Ectopic expression of the cAMP‐responsive element binding protein inhibits phorbol ester‐mediated induction of tissue‐type plasminogen activator gene expression

The human tissue‐type plasminogen activator (t‐PA) gene is regulated in a cell‐type dependent manner. The t‐PA gene is transcriptionally induced by the phorbol ester PMA in HeLa cells, but suppressed by PMA in HT‐1080 cells. A cAMP responsive element (tPACRE) and a Sp‐1 site located within the proximal t‐PA gene promoter are functionally important in both cell systems.
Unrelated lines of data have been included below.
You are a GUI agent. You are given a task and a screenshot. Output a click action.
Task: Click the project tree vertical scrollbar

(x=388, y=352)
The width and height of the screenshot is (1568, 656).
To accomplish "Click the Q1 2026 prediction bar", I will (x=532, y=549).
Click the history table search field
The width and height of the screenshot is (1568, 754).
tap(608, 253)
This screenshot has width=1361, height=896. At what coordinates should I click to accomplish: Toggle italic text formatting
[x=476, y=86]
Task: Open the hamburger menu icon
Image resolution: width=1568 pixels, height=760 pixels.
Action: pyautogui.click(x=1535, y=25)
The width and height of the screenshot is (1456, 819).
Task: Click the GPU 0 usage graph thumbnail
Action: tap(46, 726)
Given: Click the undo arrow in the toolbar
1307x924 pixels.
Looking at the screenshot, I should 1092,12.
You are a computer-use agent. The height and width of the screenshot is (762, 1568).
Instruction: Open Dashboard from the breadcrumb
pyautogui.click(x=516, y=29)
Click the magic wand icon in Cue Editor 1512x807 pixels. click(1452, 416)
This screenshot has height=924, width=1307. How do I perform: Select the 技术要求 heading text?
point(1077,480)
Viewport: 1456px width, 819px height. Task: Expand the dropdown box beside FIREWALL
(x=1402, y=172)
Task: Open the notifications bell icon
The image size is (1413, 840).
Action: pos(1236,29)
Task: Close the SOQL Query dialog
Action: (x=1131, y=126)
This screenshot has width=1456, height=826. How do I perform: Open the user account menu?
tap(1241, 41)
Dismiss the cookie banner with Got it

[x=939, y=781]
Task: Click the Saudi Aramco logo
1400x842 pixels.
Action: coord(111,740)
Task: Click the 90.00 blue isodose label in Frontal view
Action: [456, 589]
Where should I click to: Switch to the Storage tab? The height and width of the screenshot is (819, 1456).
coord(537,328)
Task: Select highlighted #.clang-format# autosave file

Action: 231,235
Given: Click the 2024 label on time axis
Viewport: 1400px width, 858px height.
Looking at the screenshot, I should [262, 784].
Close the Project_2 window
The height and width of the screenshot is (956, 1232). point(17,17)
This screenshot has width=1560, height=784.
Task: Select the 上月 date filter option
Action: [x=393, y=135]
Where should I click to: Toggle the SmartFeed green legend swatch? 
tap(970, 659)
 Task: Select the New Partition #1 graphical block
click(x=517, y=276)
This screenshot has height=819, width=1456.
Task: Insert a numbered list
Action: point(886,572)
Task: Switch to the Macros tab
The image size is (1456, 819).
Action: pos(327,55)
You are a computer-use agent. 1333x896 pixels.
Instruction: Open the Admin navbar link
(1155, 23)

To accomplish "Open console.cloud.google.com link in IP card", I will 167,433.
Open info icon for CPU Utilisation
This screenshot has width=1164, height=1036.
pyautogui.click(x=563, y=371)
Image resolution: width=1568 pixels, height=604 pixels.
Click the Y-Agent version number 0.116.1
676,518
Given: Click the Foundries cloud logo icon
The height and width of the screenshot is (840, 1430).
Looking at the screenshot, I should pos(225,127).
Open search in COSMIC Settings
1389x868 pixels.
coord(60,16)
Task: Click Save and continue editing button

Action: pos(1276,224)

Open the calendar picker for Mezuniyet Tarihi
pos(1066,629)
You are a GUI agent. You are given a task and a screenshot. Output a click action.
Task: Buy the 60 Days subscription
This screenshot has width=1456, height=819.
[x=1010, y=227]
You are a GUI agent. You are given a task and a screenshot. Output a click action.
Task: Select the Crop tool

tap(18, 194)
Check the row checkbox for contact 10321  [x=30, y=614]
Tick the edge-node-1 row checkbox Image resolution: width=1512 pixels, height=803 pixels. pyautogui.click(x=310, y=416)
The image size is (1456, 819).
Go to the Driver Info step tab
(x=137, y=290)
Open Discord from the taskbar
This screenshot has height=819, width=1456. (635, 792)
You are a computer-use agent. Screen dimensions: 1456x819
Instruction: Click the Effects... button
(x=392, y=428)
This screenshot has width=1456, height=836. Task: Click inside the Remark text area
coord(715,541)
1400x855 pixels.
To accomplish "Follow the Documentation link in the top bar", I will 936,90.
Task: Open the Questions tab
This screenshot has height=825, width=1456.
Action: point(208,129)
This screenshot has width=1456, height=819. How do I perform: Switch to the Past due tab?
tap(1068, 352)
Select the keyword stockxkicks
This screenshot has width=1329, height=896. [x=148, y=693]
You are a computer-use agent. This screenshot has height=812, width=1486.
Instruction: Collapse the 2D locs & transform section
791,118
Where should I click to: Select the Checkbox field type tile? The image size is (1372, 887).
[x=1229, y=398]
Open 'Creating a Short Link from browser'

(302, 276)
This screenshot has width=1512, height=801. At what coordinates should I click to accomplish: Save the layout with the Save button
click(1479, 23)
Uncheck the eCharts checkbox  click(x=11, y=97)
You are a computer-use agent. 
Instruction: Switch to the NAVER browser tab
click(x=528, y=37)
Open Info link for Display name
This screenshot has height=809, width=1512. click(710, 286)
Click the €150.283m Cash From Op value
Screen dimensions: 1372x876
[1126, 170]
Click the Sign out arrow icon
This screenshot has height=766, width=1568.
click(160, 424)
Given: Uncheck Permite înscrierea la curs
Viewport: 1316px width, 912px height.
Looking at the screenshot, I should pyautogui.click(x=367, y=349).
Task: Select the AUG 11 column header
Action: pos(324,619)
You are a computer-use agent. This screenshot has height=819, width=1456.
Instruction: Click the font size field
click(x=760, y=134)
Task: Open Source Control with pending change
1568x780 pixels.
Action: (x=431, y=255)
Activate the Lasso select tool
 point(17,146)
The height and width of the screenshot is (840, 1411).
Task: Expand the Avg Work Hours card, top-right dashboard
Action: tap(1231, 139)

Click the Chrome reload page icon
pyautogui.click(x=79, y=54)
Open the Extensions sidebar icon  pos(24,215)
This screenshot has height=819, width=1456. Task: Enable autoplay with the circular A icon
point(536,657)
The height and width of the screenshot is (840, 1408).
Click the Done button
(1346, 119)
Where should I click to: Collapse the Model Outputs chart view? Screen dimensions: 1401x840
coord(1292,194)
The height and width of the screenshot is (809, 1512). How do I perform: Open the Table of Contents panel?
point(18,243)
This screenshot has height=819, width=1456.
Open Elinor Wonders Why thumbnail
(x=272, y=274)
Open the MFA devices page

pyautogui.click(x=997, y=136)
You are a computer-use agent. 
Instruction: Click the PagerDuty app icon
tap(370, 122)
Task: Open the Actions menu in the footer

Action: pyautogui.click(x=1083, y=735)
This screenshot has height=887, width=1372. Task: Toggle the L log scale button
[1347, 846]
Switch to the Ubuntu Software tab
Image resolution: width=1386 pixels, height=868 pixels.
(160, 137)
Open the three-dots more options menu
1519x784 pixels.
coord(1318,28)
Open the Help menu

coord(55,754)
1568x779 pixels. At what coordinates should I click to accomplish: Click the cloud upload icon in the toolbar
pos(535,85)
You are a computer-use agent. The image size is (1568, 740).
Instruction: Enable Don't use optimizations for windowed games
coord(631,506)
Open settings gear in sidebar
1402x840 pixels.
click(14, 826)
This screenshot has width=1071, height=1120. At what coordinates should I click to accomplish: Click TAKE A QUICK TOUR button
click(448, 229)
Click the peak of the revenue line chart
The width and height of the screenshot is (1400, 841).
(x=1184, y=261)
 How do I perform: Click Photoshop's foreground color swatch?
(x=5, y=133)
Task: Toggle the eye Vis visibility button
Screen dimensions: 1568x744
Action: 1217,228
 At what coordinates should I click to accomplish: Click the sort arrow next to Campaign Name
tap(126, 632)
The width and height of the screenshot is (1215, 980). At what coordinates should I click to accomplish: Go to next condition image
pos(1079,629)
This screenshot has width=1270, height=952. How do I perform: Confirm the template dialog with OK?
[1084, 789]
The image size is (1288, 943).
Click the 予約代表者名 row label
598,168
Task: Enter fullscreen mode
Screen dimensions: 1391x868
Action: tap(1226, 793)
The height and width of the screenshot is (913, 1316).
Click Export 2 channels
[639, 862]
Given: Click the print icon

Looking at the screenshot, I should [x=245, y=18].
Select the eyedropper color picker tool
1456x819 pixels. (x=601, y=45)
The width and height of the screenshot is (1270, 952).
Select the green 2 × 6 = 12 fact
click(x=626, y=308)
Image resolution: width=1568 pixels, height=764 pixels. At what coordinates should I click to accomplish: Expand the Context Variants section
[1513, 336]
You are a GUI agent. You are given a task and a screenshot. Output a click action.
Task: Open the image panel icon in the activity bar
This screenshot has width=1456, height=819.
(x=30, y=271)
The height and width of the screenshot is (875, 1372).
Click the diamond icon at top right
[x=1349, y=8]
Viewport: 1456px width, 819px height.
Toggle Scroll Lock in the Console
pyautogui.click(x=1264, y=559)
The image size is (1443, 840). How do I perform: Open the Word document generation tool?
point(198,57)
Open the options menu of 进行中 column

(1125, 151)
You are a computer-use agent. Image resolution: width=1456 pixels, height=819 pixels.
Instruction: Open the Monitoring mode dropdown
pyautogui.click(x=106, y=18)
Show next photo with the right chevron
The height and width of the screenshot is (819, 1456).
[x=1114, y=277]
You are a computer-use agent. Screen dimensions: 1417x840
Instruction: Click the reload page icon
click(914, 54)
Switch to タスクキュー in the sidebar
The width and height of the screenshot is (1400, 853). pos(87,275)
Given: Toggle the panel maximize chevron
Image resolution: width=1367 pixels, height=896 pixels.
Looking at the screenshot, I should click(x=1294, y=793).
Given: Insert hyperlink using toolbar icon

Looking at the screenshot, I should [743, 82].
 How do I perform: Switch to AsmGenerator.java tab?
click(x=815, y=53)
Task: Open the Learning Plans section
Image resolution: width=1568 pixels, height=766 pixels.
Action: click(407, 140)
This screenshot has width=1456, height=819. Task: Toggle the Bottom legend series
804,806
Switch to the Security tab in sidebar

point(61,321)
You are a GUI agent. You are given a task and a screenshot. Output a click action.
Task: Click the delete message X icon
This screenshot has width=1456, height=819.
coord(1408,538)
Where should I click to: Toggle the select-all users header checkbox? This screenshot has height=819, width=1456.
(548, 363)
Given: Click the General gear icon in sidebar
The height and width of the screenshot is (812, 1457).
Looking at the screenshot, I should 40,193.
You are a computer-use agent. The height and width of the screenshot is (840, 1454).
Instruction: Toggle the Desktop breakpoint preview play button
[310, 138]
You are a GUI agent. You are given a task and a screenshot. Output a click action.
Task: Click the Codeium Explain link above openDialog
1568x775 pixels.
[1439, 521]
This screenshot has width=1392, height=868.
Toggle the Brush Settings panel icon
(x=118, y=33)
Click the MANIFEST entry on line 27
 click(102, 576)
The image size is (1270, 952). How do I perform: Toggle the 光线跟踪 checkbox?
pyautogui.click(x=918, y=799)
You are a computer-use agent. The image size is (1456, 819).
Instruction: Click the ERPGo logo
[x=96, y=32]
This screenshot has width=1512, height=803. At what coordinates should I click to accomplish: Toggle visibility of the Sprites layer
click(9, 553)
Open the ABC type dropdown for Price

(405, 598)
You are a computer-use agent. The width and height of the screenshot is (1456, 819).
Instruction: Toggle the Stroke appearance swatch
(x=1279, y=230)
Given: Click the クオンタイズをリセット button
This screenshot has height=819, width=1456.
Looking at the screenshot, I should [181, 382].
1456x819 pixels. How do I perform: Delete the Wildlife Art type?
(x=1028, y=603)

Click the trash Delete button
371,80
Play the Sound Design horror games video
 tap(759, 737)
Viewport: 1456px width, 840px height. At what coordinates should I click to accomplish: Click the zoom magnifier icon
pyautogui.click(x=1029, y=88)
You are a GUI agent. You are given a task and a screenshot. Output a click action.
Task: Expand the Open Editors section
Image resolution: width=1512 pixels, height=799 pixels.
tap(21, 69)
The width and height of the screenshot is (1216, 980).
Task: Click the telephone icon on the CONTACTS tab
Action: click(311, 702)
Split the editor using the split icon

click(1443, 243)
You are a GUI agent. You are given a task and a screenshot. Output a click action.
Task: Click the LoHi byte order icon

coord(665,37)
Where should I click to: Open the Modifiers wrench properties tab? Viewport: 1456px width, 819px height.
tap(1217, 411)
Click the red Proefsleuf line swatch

HeLa and HT‐1080 cells contain a different repertoire of factors that associate with the tPACRE. In HT‐1080 cells, CREB and c‐Jun are the two major t‐PACRE binding proteins identified, while activating transcription factor 2 (ATF‐2) is a predominant t‐PACRE binding protein in HeLa cells. To determine whether alteration in the distribution of tPACRE binding proteins would influence the differential regulation of the t‐PA gene in these cells, the tPACRE binding profiles in these two cell systems were manipulated by over expressing ATF‐2 in HT‐1080 cells and CREB in HeLa cells. Supershift experiments confirmed that the overexpression of these factors resulted in binding to the tPACRE site. However, the presence of ATF‐2 in HT‐1080 cells did not affect either constitutive or PMA‐mediated suppression of the endogenous t‐PA gene. In contrast, enforced tPACRE‐binding activity of CREB in HeLa cells significantly reduced the magnitude of PMA‐mediated induction of t‐PA mRNA in HeLa cells. These results indicate that the introduction of CREB into HeLa cells disrupts the regulation of the t‐PA gene.